Key Concepts & Core Principles
- Person-Centred Care: Placing the individual at the heart of all care decisions, respecting their preferences, needs, values, and beliefs, and promoting their independence and choice.
- Safeguarding Adults at Risk: Understanding the different types of abuse and neglect, recognising signs, knowing how to respond, report concerns, and implement preventative measures in line with the Care Act 2014.
- Duty of Care and Professional Accountability: Comprehending legal and ethical responsibilities to protect individuals from harm, acting in their best interests, and being accountable for one's own practice and decisions.
- Effective Communication: Adapting communication methods to meet diverse individual needs, including those with cognitive impairments, sensory loss, or language barriers, to ensure understanding and build trust.
- Health, Safety, and Security: Implementing policies and procedures to maintain a safe working environment, conducting risk assessments, managing hazardous substances (COSHH), and preventing infection (e.g., through correct PPE use).
Exam Tips & Revision Strategies
- In assessment tasks, always link your practice to specific person-centred values: individuality, rights, choice, privacy, independence, dignity, respect, and partnership.
- Use real workplace examples to illustrate how you have promoted choice and independence, referencing any tools or frameworks (e.g., Dignity Do’s, REACH, Care Act).
- For written reflections, clearly explain the reasoning behind your decisions, particularly how you balanced risk with the individual's right to autonomy.
- Ensure you reference relevant legislation and guidance (e.g., Care Act 2014, Mental Capacity Act 2005, Equality Act 2010) to demonstrate underpinning knowledge.
Common Misconceptions & Mistakes to Avoid
- Assuming that risk assessments exist solely to prevent harm, rather than as tools to enable positive risk-taking and autonomy.

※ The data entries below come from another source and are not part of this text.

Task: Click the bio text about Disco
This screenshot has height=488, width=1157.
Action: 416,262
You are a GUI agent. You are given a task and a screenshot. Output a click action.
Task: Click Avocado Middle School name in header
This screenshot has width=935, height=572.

- Failing to recognize the importance of the individual's relationships (family, friends, community) in person-centred practice and care planning.
- Confusing 'choice' with 'unlimited freedom', ignoring the need to balance preferences with duty of care and legal frameworks like the Mental Capacity Act.
- Providing generic support plans that do not reflect the individual's unique identity, culture, or communication needs.
- Overlooking the role of active participation and co-production, instead making decisions on behalf of the individual.
Examiner Marking Points
- Award credit for demonstrating how to gather an individual's life history, preferences, and aspirations to inform care planning and daily support.
- Award credit for evidencing the use of person-centred planning tools (e.g., one-page profiles, MAPS, PATH) to promote choice and control.
- Award credit for showing how risk assessments are used positively, highlighting strategies that enable rather than restrict the individual's independence.
- Award credit for demonstrating effective communication and advocacy skills that uphold an individual's rights and relationships with others.
- Award credit for providing concrete examples of supporting individuals to take calculated risks and make informed choices in daily activities.